DUPLICADO DEL CENTRO DEL SISTEMA NERVIOSO

Con igual propósito, de continuar aportando herramientas para explorar el misterioso órgano, el profesor Rene Anand, del área de biología química y farmacología de la Universidad Estatal de Ohio, ha dado un paso sin precedentes al crear una réplica del cerebro humano, con base en células madre pluripotentes, capaces de reproducir casi todo tipo de tejidos. Las mismas fueron tomadas de células de piel de personas adultas. El mini-cerebro, según la explicación de Anand, contiene el 99 por ciento de los genes presentes en el cerebro humano, y equivale al cerebro en formación de un feto de cinco meses de desarrollo. Tiene el tamaño del borrador de un lápiz.

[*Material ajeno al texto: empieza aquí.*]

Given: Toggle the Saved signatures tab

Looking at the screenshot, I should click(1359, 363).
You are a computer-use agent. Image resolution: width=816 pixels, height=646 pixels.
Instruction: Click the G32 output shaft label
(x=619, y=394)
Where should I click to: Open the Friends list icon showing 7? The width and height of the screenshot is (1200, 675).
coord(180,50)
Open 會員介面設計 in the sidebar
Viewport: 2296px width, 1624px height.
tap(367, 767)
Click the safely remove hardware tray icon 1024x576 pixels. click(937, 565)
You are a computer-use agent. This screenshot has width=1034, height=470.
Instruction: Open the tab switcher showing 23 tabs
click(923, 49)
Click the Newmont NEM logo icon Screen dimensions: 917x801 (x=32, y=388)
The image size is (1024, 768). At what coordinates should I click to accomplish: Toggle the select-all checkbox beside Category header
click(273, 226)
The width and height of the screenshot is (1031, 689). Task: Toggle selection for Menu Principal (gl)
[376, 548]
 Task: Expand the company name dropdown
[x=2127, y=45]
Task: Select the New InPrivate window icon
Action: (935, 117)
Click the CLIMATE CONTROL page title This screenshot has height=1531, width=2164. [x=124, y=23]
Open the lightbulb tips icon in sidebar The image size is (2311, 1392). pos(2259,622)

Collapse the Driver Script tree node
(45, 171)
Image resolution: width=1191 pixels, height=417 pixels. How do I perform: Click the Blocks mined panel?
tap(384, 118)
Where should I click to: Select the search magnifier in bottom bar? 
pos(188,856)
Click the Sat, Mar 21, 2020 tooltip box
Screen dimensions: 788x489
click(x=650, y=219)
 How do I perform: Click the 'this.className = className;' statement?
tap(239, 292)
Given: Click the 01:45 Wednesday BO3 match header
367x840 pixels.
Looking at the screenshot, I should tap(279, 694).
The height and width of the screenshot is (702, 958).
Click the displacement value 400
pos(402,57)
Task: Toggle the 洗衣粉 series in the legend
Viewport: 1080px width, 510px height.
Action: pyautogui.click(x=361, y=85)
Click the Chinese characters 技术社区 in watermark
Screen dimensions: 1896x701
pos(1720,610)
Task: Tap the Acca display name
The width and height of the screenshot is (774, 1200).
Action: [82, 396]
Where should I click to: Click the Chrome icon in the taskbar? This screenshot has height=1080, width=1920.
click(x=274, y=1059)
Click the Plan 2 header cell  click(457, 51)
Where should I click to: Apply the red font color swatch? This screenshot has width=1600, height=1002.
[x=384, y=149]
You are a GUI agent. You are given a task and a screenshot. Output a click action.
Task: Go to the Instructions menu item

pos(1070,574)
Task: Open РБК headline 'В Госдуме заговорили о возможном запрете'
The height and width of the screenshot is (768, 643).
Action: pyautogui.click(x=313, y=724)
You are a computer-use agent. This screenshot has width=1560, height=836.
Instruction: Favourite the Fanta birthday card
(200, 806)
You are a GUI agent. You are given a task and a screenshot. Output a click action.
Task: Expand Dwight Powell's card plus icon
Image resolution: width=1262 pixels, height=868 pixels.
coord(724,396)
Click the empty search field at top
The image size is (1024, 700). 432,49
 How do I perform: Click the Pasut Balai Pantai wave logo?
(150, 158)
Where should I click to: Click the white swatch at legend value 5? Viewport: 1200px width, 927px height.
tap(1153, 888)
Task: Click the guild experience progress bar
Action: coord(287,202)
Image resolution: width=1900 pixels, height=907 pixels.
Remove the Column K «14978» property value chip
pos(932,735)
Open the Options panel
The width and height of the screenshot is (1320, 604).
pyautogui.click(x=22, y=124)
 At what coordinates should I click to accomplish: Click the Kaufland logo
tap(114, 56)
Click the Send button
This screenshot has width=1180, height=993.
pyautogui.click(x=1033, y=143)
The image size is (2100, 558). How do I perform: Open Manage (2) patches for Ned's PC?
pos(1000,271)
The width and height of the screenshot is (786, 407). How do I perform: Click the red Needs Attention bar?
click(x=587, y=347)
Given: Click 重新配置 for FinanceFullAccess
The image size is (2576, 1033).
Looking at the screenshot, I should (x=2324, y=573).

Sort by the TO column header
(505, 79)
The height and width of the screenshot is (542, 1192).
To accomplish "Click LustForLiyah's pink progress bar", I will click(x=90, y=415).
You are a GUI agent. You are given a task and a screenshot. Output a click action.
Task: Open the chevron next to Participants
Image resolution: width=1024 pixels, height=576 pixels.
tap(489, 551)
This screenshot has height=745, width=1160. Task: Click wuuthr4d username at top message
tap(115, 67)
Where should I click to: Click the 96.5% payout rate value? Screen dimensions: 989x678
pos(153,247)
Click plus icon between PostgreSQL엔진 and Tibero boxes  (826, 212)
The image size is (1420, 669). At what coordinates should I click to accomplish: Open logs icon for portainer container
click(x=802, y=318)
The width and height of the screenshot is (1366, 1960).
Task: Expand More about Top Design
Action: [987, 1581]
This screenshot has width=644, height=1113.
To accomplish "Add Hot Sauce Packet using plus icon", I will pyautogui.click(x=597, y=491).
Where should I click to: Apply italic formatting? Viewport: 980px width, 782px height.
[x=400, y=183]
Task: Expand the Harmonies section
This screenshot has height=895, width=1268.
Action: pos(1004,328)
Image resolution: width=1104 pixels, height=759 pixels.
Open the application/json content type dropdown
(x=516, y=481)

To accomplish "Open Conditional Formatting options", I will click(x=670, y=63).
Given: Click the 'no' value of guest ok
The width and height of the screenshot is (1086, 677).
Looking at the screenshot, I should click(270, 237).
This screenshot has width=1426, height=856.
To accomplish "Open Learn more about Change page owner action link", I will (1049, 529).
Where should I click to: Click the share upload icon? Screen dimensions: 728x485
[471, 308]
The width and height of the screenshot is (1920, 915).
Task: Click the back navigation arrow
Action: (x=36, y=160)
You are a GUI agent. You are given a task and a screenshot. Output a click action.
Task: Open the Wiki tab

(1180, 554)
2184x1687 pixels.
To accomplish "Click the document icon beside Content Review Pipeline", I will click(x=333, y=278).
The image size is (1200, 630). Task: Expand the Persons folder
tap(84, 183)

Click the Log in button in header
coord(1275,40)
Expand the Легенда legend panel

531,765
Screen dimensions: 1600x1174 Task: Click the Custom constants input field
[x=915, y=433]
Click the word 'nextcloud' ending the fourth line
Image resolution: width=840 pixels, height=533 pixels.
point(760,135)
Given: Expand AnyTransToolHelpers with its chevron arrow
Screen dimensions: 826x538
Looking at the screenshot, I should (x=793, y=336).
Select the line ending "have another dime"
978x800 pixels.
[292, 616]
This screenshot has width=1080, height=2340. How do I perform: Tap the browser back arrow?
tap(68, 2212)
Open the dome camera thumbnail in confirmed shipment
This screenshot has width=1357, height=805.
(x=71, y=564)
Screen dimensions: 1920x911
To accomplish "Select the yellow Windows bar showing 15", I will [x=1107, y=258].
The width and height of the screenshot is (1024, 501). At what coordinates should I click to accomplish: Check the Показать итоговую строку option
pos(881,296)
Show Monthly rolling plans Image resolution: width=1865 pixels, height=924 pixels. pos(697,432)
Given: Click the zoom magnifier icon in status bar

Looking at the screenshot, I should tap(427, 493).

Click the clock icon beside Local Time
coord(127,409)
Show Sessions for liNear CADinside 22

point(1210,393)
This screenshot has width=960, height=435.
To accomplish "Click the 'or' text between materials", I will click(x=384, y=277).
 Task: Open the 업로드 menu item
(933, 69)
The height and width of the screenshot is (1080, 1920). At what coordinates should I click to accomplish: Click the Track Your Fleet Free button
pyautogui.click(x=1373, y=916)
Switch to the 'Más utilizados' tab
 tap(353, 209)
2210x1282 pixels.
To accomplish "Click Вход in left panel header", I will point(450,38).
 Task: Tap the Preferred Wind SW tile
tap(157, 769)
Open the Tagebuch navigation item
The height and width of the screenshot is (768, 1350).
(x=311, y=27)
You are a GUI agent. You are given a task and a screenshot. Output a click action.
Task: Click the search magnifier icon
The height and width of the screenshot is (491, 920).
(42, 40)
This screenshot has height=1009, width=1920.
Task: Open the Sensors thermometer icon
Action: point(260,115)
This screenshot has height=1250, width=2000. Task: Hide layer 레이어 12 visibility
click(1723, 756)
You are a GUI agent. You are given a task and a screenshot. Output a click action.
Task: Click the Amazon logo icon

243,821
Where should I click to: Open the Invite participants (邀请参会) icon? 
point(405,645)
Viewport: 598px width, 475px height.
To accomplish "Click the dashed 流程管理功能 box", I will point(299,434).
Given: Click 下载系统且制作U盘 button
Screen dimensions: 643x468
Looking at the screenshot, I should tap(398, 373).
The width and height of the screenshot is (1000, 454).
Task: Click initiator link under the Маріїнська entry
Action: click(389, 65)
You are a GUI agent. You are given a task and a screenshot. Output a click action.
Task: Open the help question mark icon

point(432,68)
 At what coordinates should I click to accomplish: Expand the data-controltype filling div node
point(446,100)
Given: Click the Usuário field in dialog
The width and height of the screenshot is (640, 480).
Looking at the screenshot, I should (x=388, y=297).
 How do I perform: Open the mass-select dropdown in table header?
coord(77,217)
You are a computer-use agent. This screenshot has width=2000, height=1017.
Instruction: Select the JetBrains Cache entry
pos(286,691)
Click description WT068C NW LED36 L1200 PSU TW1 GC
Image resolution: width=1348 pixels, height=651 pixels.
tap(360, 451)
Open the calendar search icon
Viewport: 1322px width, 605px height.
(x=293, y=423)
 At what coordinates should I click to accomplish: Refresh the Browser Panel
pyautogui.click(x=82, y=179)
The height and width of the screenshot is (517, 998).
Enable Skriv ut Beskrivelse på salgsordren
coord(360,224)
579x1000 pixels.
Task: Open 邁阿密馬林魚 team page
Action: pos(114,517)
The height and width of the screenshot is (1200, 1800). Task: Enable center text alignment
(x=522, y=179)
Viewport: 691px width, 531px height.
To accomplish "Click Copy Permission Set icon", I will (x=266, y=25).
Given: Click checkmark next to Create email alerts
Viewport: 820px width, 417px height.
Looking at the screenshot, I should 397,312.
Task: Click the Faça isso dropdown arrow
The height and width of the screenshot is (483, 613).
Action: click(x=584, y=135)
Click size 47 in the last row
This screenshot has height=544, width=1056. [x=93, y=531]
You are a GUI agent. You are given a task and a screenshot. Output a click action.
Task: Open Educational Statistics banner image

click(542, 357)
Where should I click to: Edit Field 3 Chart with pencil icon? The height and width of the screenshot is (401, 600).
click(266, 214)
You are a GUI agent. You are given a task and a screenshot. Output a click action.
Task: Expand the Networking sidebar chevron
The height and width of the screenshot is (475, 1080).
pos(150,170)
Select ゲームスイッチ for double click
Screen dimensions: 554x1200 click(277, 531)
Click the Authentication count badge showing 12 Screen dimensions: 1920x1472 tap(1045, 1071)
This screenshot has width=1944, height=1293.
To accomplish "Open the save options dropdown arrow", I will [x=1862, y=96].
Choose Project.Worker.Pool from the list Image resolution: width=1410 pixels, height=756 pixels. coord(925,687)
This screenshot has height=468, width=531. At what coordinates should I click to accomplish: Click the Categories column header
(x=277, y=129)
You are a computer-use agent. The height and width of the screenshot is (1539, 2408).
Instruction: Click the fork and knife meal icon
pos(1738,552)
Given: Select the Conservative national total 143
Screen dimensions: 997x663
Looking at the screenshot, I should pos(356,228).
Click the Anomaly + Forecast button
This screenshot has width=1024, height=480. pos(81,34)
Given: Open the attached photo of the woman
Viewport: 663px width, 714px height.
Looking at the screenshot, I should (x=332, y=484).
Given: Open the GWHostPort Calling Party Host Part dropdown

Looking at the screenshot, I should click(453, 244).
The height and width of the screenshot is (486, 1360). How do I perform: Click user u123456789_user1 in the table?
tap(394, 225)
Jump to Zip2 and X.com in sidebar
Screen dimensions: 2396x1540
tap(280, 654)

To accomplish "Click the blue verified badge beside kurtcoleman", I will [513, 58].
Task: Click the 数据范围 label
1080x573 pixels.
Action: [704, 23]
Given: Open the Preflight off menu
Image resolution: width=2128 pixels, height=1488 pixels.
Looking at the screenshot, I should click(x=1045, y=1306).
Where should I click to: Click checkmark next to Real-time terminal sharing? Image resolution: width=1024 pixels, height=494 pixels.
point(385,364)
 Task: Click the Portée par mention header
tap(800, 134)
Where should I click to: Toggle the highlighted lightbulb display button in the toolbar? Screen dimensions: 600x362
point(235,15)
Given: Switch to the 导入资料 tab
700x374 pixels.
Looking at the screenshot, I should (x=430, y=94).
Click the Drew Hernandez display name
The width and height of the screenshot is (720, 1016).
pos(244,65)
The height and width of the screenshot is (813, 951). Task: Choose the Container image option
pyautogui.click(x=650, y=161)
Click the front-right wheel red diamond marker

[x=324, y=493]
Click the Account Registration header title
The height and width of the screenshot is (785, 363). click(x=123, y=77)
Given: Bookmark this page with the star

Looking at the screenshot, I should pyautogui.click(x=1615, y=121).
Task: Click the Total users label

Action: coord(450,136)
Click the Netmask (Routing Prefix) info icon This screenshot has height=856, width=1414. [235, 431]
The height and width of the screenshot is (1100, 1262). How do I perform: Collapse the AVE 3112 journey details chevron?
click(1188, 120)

Bajo este modelo, señala el profesor de origen hindú, se pueden reproducir situaciones similares a las que están ocurriendo en el útero, y sirve para probar funciones reales del cerebro, como todo aquello que lo inhibe o lo excita. Se pueden asimismo diseñar terapias reales - no en roedores u otras especies- para tratar trastornos del sistema nervioso central. Anand advierte sin embargo que su prototipo no incluye el sistema vascular que irriga el cerebro, por lo cual habrá que seguir profundizando en la investigación, con la ayuda de otras disciplinas.